=== Document segment ===
^^^^^^^^

Introduction"Go, morphed into chess.
Play a game of Go. As you put your stones down, mark them with either an 'X' for ferz or a '+' for wazir. A stone gets an X if it is not connected to any friendly stones when it is placed. It gets a + if it is connected to one or more friendly stones. When the Go game is over, the chess game starts. White moves one piece either along a line to the next intersection [wazir] or diagonally across a square to the opposite corner intersection [ferz]. A friendly piece may move onto and combine with another friendly piece, the knight a wazir-then-ferz mover, for example. Combos of ferzes build such things as alfils, elephants, and bishops; combos of wazirs, dabbabahs and rooks. Make a single king, then start playing chess."
- "Big Board CV's" - 2006-05-09 - CVPages Comments
Click on above picture to get preset.
The board is 19x19. Unfortunately, because the Go presets don't allow the full range of pieces yet, the Go board has also morphed into a chess board. The game could be started on the 19x19 Go preset, using the king icon for a wazir and the rook icon for a ferz, as the icons look like a "+" and an "X". At the end of the pure Go segment, the resulting wazirs and ferzes could be transferred to their corresponding places on the 19x19 chess board, and the game continued from there. But, that is a lot of trouble, so...

^^^^^^^^

=== Supplied information ===

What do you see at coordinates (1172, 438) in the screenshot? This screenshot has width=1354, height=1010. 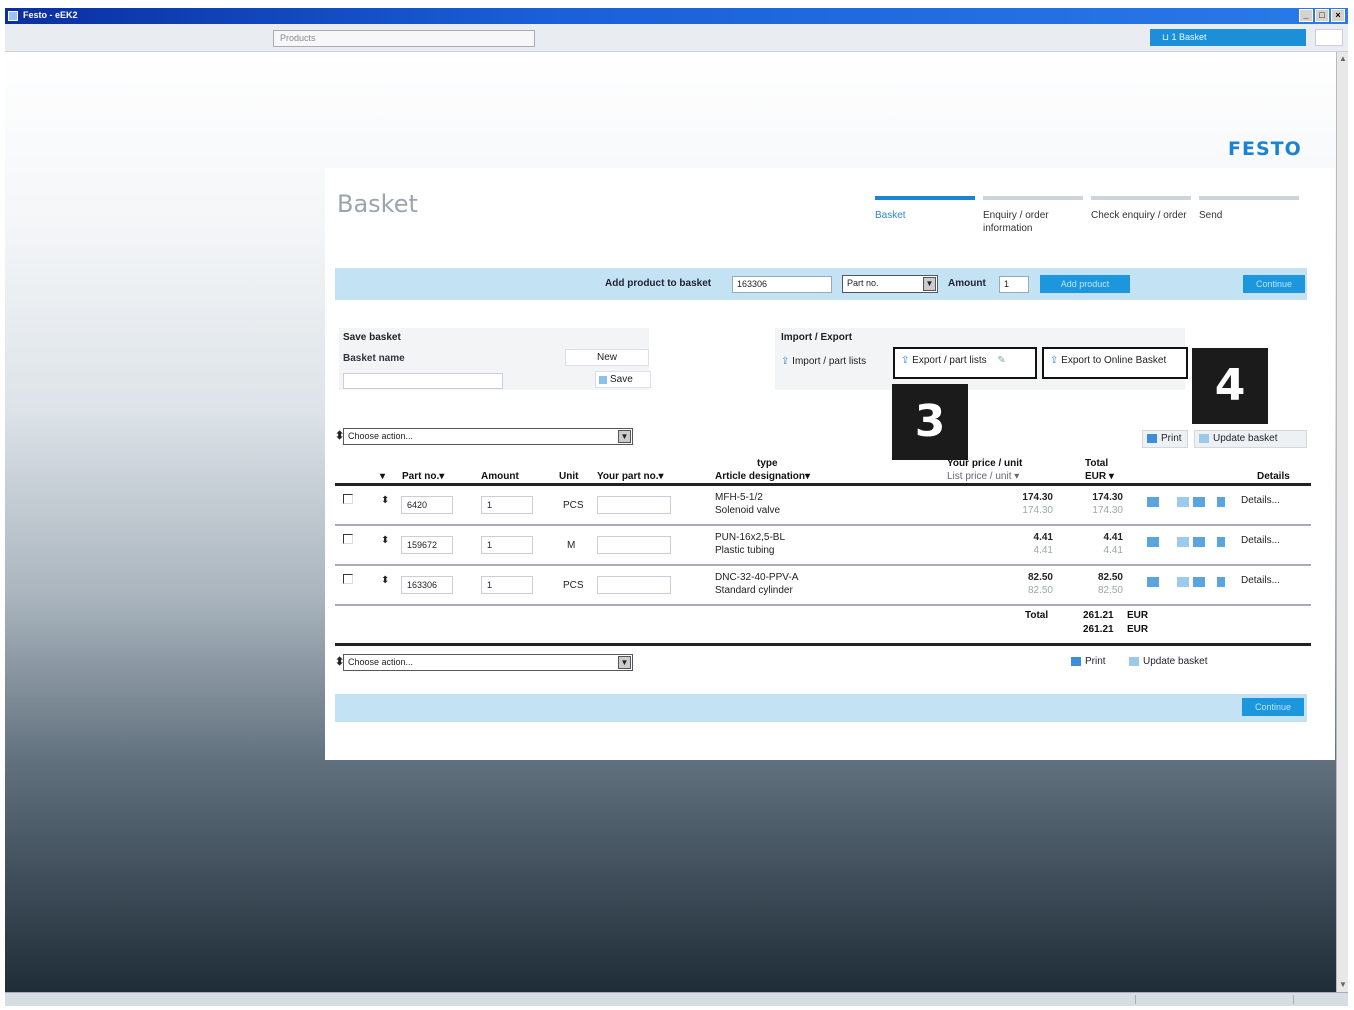 I see `print-label: Print` at bounding box center [1172, 438].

^^^^^^^^

=== Your assignment ===
Decide whether each of these statements agrees with the text on Go morphed into chess, giving yes or no and quoting the words of the text that settle it. 1. A stone placed with no connection to any friendly stones is marked with a "+". 2. The board is 19x19. 3. Combining wazirs builds bishops.

=== Output below ===
1. No: "A stone gets an X if it is not connected to any friendly stones when it is placed."
2. Yes: "The board is 19x19."
3. No: "Combos of ferzes build such things as alfils, elephants, and bishops; combos of wazirs, dabbabahs and rooks."